Trinity kollarını boynuma doladı ve sağa sola sallanarak beni de hareket etmeye zorladı.
“İşte böyle!” dedi ve ben de ona küçük bir tebessümle karşılık verdim.
Yüksek, abartılı bir kahkaha müziğin içinden yükseldi. Sesin nereden geldiğine bakmak için yana döndüm ve kimse başka değil, oda arkadaşımız Chrystal’dı—adeta bir hayalet gibi.
Kylan, Nate ve Amy ile birlikte duruyordu. Bakışlarım Lycan prensi üzerinde gezindiğinde tuhaf bir his vücudumu sardı.
Chrystal bir şeyler söyledi ve elini Kylan’ın deri ceketine koydu—ama Kylan’dan hiçbir tepki gelmedi.
Yüzü, tuvaletteki kadar ifadesizdi. Onunla ilk tanıştığımda, omuz hizasındaki saçları serbestti, ama bu gece topuz yapmıştı.
Soğuk, ama inkâr edilemez derecede yakışıklı. Onu böyle tanımlamak iyi olurdu.

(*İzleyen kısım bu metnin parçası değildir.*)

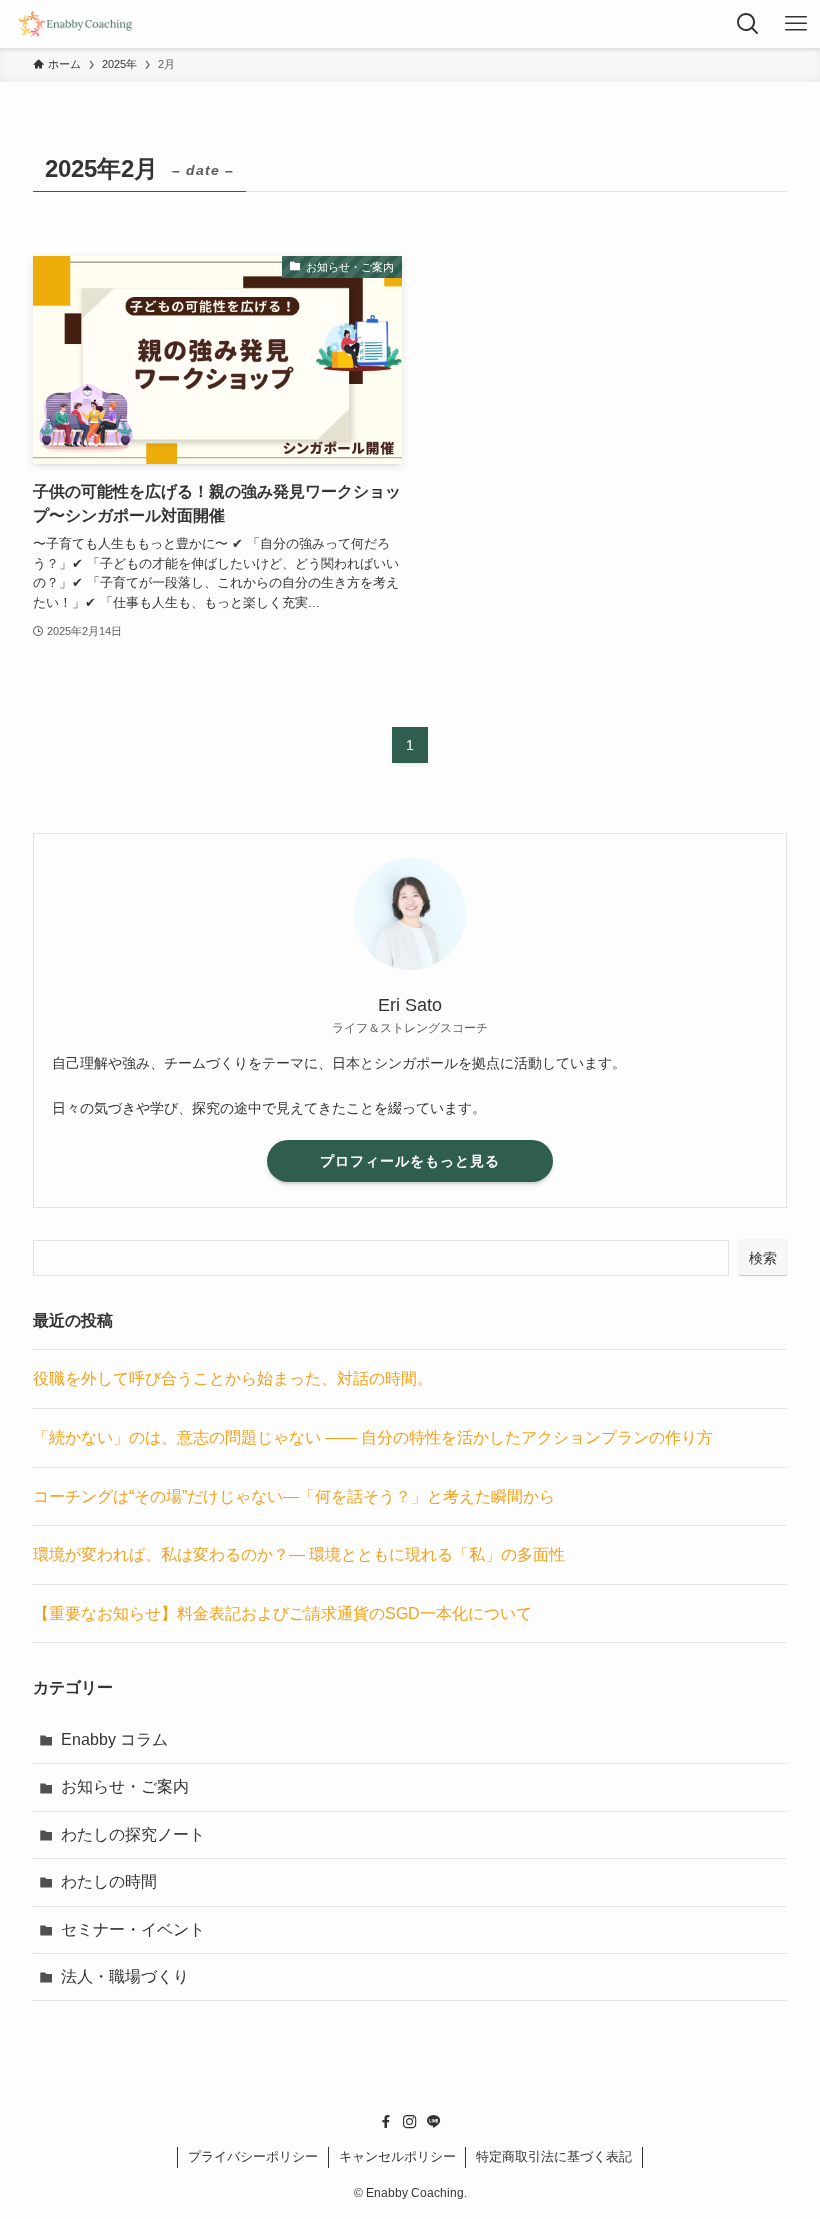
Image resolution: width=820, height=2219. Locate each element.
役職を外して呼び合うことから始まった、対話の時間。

Chrystal harika görünüyordu. Pembe mini bir elbise giymişti ve kırmızı saçları omuzlarına güzelce dökülüyordu.
Mükemmel bir uyum içindeydiler ve ikisi de çekiciydi. Neden eskiden çıktıklarını anlamak kolaydı.

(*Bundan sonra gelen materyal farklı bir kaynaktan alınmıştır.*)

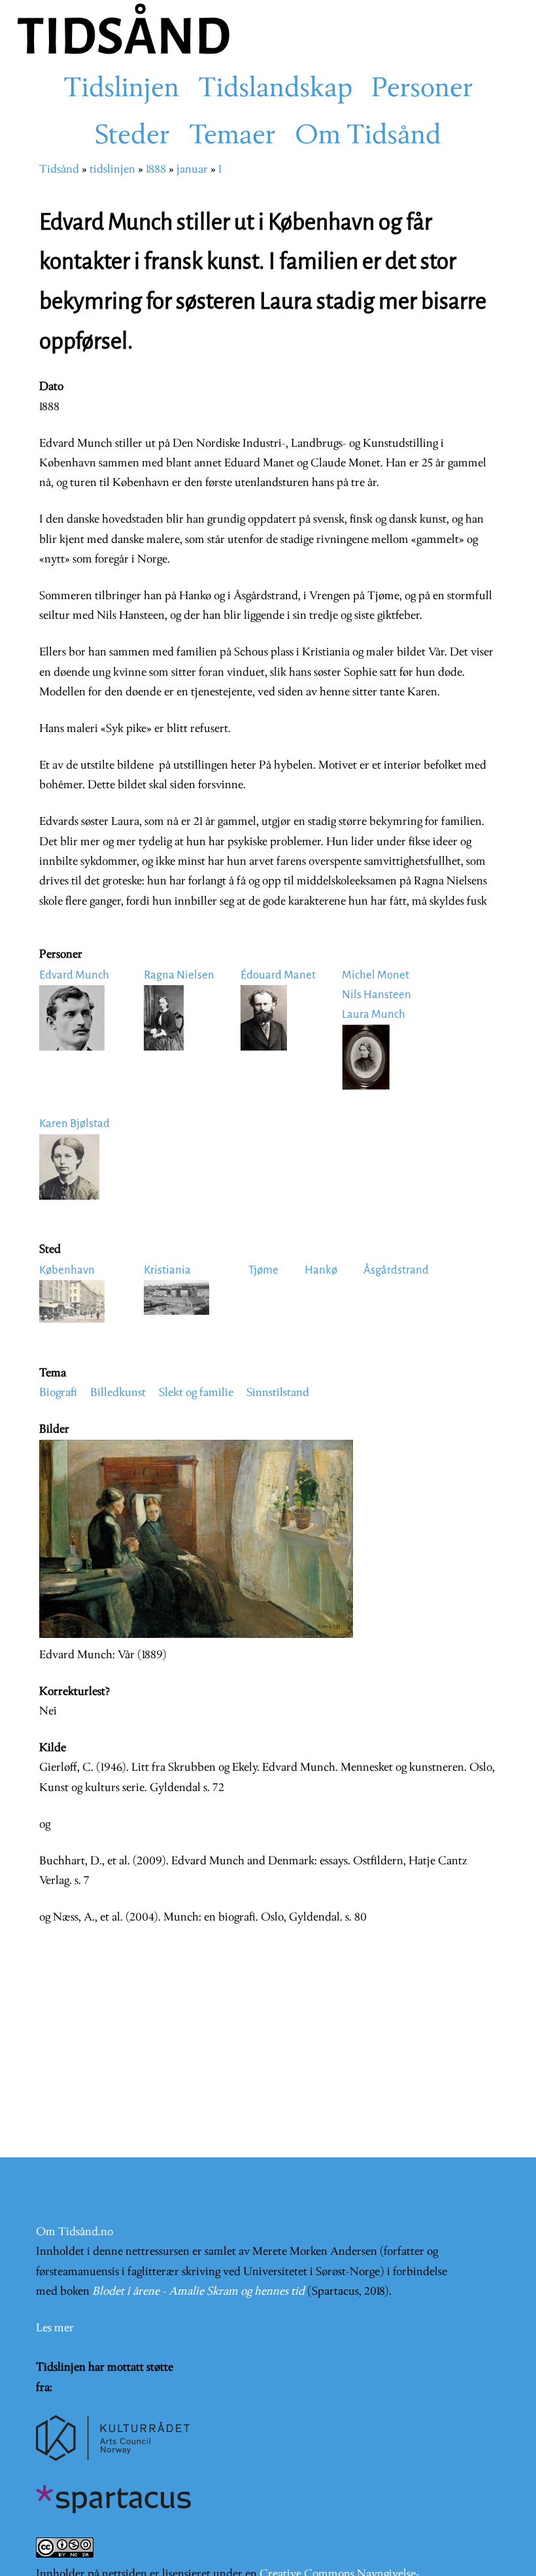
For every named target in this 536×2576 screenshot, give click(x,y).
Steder (132, 136)
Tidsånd (59, 170)
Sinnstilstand (277, 1393)
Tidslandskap (275, 89)
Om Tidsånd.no (74, 2232)
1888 (156, 170)
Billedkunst (118, 1393)
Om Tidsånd (368, 136)
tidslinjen (112, 170)
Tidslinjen (121, 89)
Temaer (232, 136)
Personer (422, 89)
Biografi (58, 1393)
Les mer (55, 2328)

Neden bu insanları izliyordum ki?
Başka tarafa bakmaya çalıştım ama başarısız oldum. Gözlerim onlara yapıştı kaldı.
“İlgilenmiyorsan, ona bakmayı bırak,” diye şarkı söyledi Trinity, beni şakayla dürterek.
Gözlerimi zorla başka tarafa çevirdim, kendime kızarak. Gerçekten ilgilenmiyordum ve gerçekten umurumda değildi. “Bakmıyordum.”
Trinity bana alaycı bir bakış attı. “Anlamaya çalışma. Duyduğuma göre böyle yapıyorlar. Her hafta ayrılıp barışıyorlar.”
“Onlar için iyi,” dedim omuz silkerek. “Ama ben adamı zar zor tanıyorum ve pek de nazik biri değil—yani gerçekten umurumda değil.”
Trinity kaşlarını kaldırdı, ikna olmamış gibi. “Biliyor musun? Ondan daha yakışıklı on tane adam sayabilirim,” dedi kalabalığa göz gezdirirken. “Mesela şuna bak!” parmağıyla geçen bir adamı işaret etti.
Bakışlarını takip ettim ve kimin işaret ettiğini görünce neredeyse boğuluyordum—kardeşim Dylan. Kendi kendime öğürerek bu görüntüyü kafamdan silmeye çalıştım.
"Yüzünü bile görmedin," diye itiraz ettim. "Sadece arkasını gördün."
"Evet, ve?" Trinity gözlerini kırptı. "Geniş omuzları var, koyu saçları, iyi bir giyim tarzı var, ve bu benim için yeterli."
Onun sonucuna güldüm ve müziğe odaklandım. Birkaç içki daha içtikten sonra, sonunda kendimi serbest bıraktım ve her şeyi geride bırakabildim.
Endişelerimi, güvensizliklerimi, uyum sağlama baskısını.
Yıllardır ilk kez gerçekten eğleniyormuş gibi hissettim.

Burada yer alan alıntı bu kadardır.